Always let your guests know what food will be available - you don't want them arriving with an empty stomach when the only thing you'll have prepared is nibbles.
Serving the wine
- As a general rule, most wines (apart from a fine, top-notch red) don’t need to be opened early to let the wine breathe.
- Fill the wine glass to just below the halfway point to ensure there's room to swirl the wine and let the aromas develop before tasting.
- If you're stuck on an order for the wine, a good option is price points. Start with the cheapest wine and go through to the most expensive.
Tasting the wine
Now the fun bit we’ve all been waiting for. After swirling and sniffing, take a good-sized sip and think about the taste, flavours and texture. Does the white have a vibrant freshness? Which flavours are highlighted in the red? Keep the four key wine descriptors in mind if you're new to wine tasting.

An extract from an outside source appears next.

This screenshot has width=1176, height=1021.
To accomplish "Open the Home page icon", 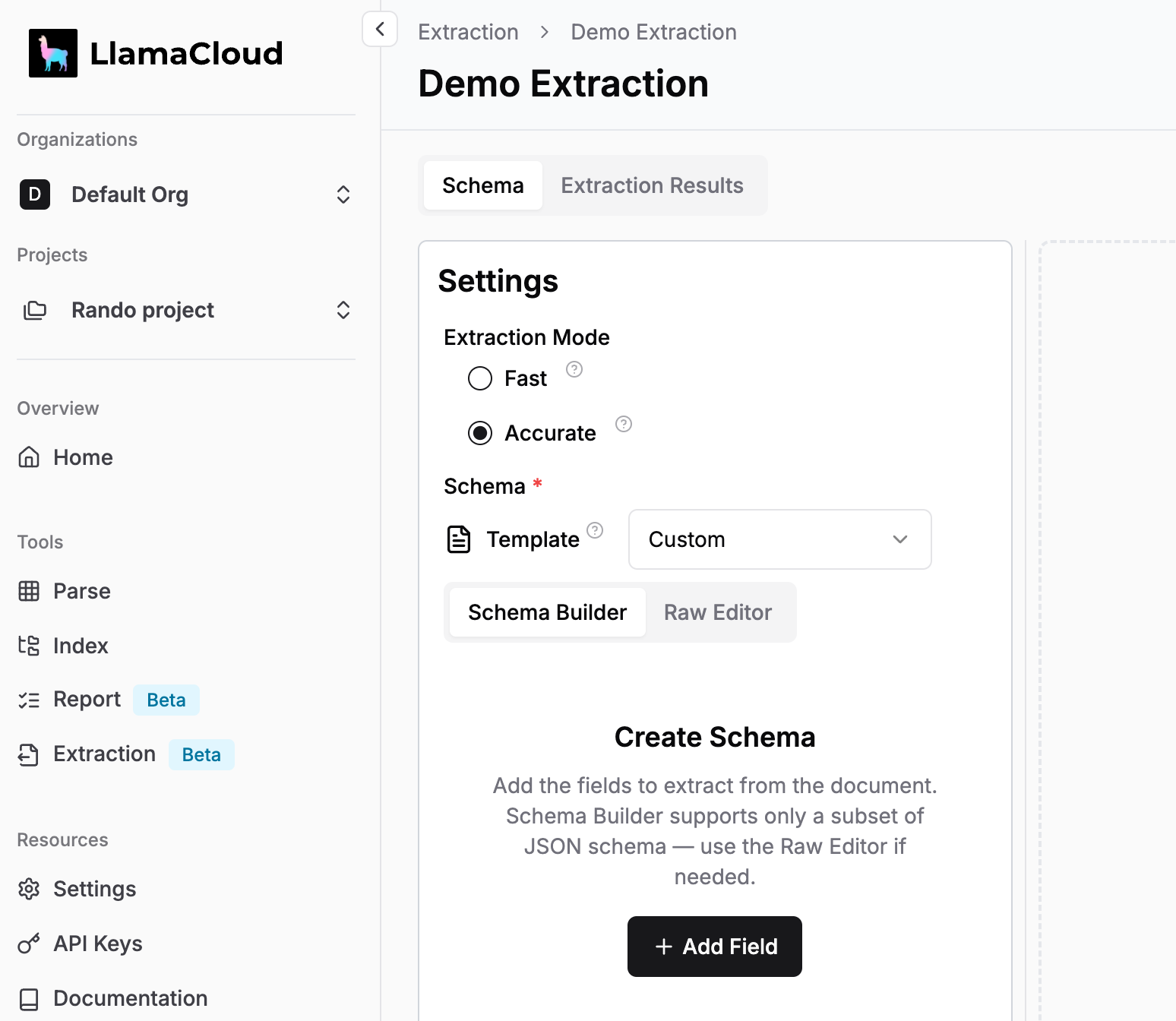I will coord(29,457).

Acidity. This refers to the fresh, tart, and sour attributes of the wine. Fundamentally speaking, all wines lie on the acidic side of the pH spectrum, and most range from 2.5 to about 4.5 pH (7 is neutral). A higher acid wine will taste crisper and more tart on the palate, a lower acid wine will feel smoother and rounder on the palate.
Sweetness. We probably all know how to interpret sweetness. The opposite of sweet in wine tasting is dry, but wines can also be medium-dry or off-dry. Wines are considered dry if they have below 1 per cent sweetness, wines above 5 per cent sweetness are noticeably sweet and dessert wines start at around 7 per cent sweetness.
Tannin. High tannin wines are astringent, maybe even bitter. Wines with lower tannin levels are smooth and soft (arguably more 'drinkable').
Body. The 'weight' and viscosity of the wine, how it feels in the mouth, the sense of alcohol in the wine. A full-bodied wine feels heavy and coats the side of the glass when you swirl. Light-bodied wine has a closer consistency to water. Medium-bodied is in-between.
Great wines will have complex flavours but at the end of the day, it’s all a matter of taste, having fun and how much you enjoy the wine.
Do you remember the first glass (or box) of wine that you really enjoyed? Do you have a go-to grape or vineyard?